È una autobiografia circoscritta ad anni precisi, che si muove fluidamente tra ieri e oggi poiché forse ai chiarimenti del passato potrebbero corrispondere i perché del presente.
Il rapporto paterno emerge potente ma squilibrato. È proprio qui che si annidano frustrazione e rabbia.
Un legame di indiscutibile amore ma anche fatto di tanti vuoti, di silenzi, di poche pacche sulle spalle ma tante regole.
L’ho sentito fin dentro la pelle questo racconto perché ho anche io un passato di sinistra, di resistenza e antifascismo costato la vita. Per me è una valigia di ideali e valori inalienabile e mi sentirei sgretolare se scoprissi che è una storia macchiata, bucata, raccontata a pezzi.
Comprendo lo sgomento della Marzano nel trovare una piccola traccia di scelte che si vorrebbero disconoscere e da cui si vuole prendere le distanze.
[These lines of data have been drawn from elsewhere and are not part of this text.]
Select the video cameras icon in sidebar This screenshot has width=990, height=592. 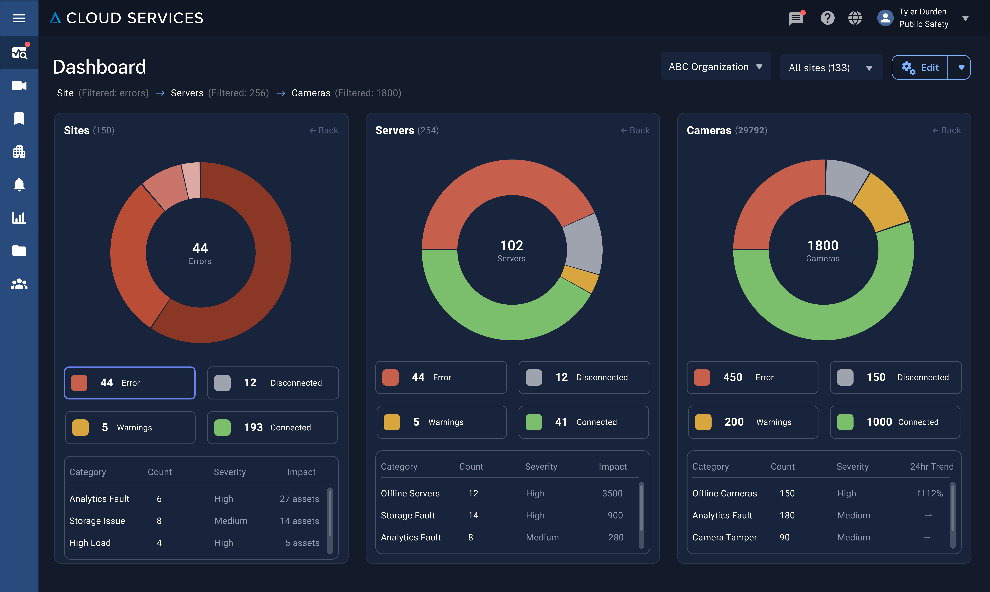coord(19,85)
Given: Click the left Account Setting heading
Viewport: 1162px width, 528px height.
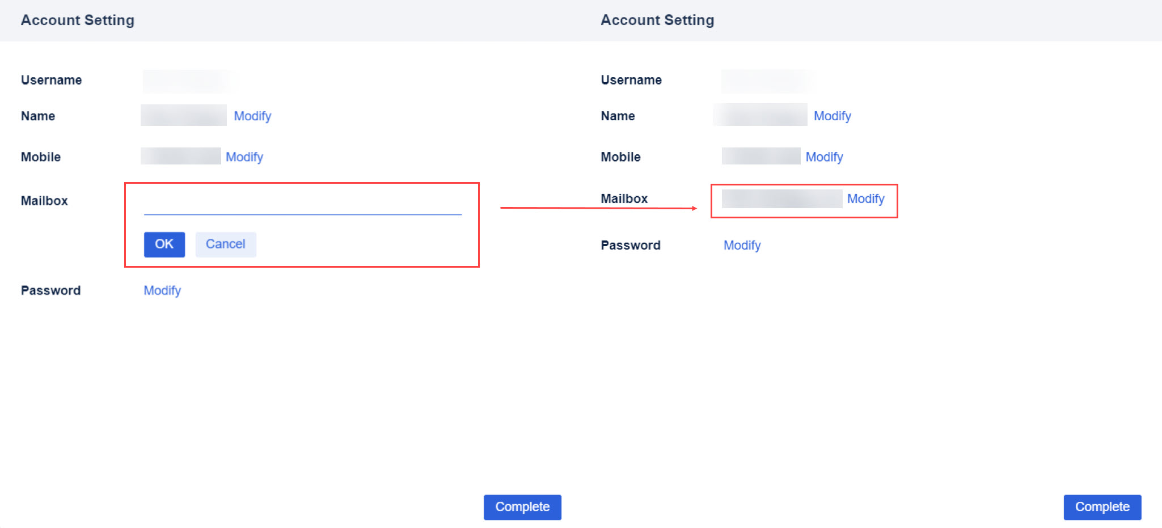Looking at the screenshot, I should pos(78,20).
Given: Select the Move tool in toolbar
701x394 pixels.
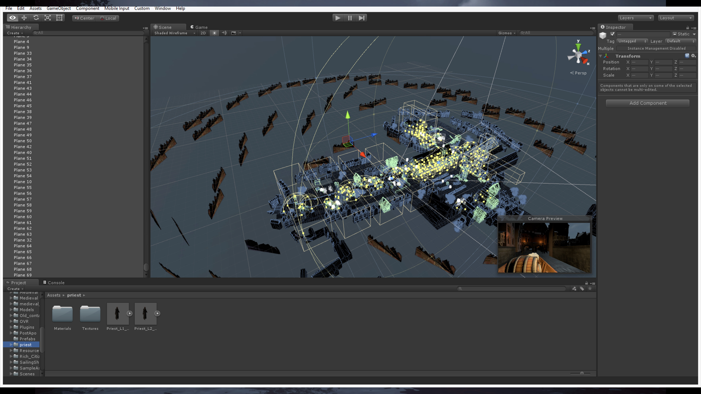Looking at the screenshot, I should [x=24, y=18].
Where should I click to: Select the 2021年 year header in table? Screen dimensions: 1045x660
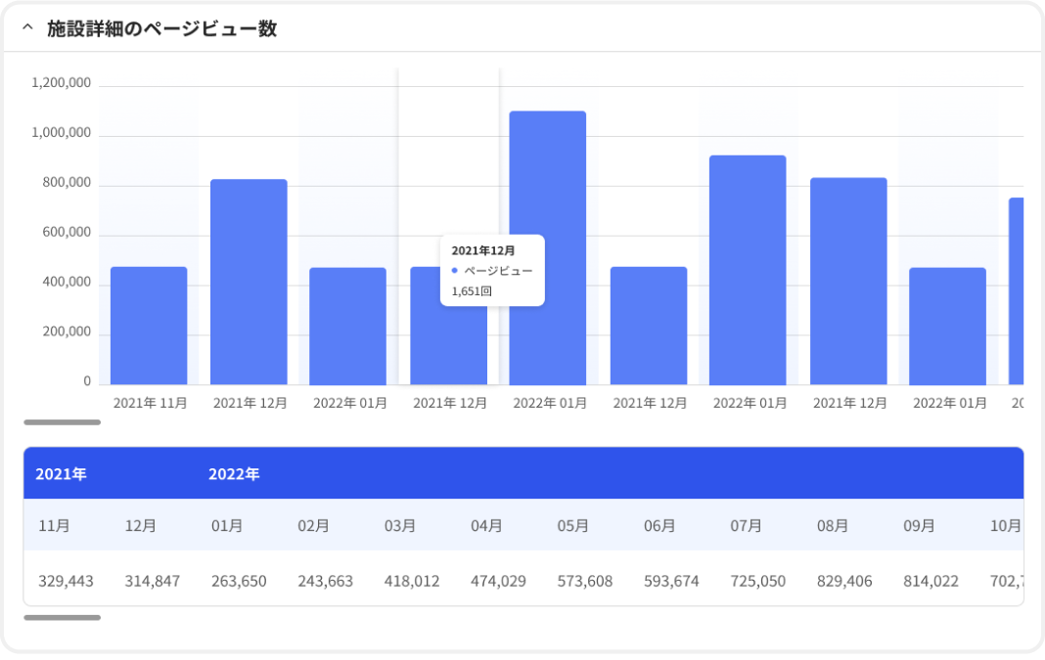point(60,473)
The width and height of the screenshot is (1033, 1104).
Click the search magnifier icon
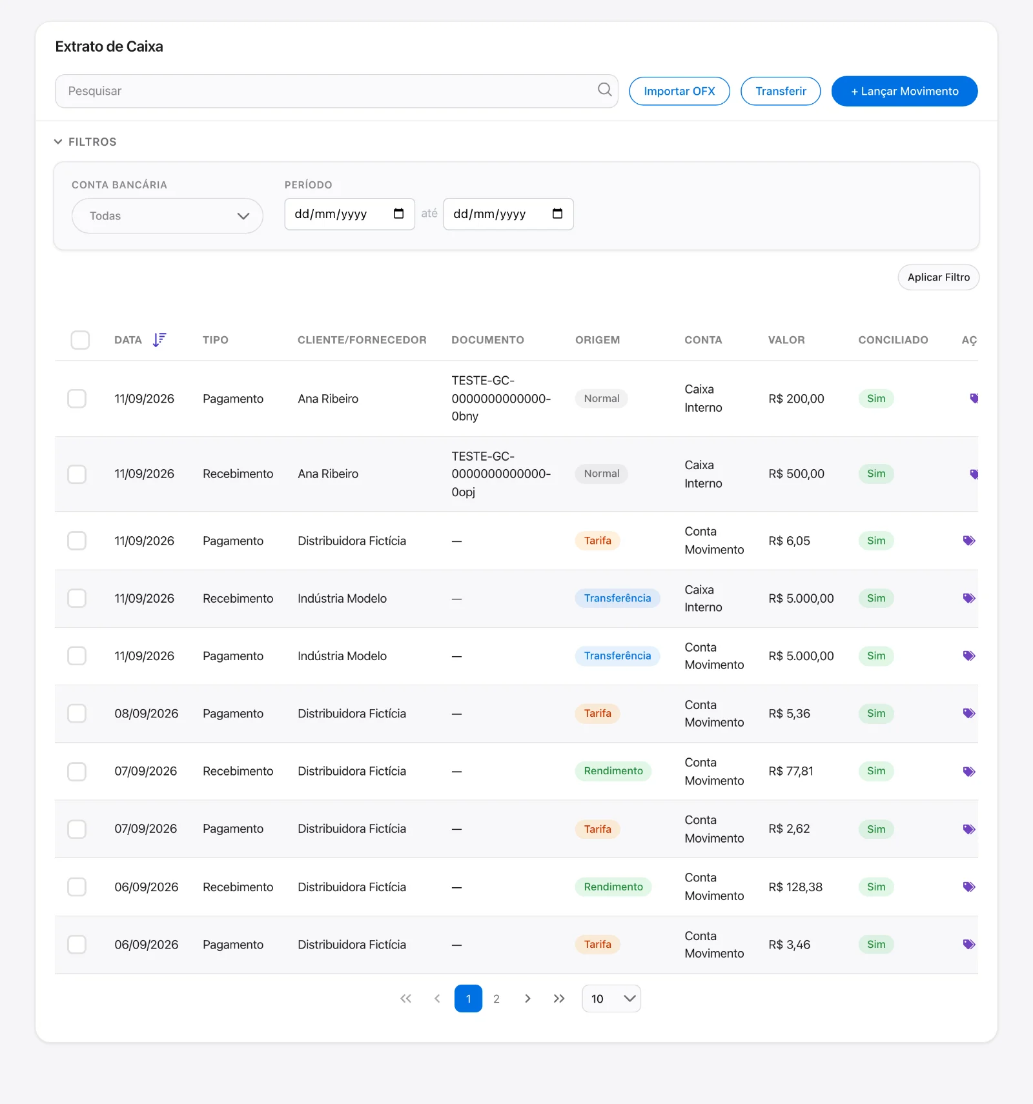(x=604, y=90)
Capisco la sua necessità di affondare le mani nel passato cercando un appiglio, il rinnovo di una stima che dopo la scoperta è andata perduta.
È stata una lettura altalenante. In alcuni momenti c’è stato grande distacco e dalle parole trapelavano solo rabbia e frustrazione, soprattutto nella prima parte.
Nomi, date, resoconti, eventi storici hanno frenato l’entusiasmo che però poi è decollato nella seconda metà del romanzo.
Qui infatti l’autrice è tornata con il suo stile pulito, intenso, pieno di sfumature e profondo.
Il libro “Idda” rimane per ora insuperabile ma anche questa lettura regala le sue riflessioni che sono l’eredità dei romanzi scritti bene.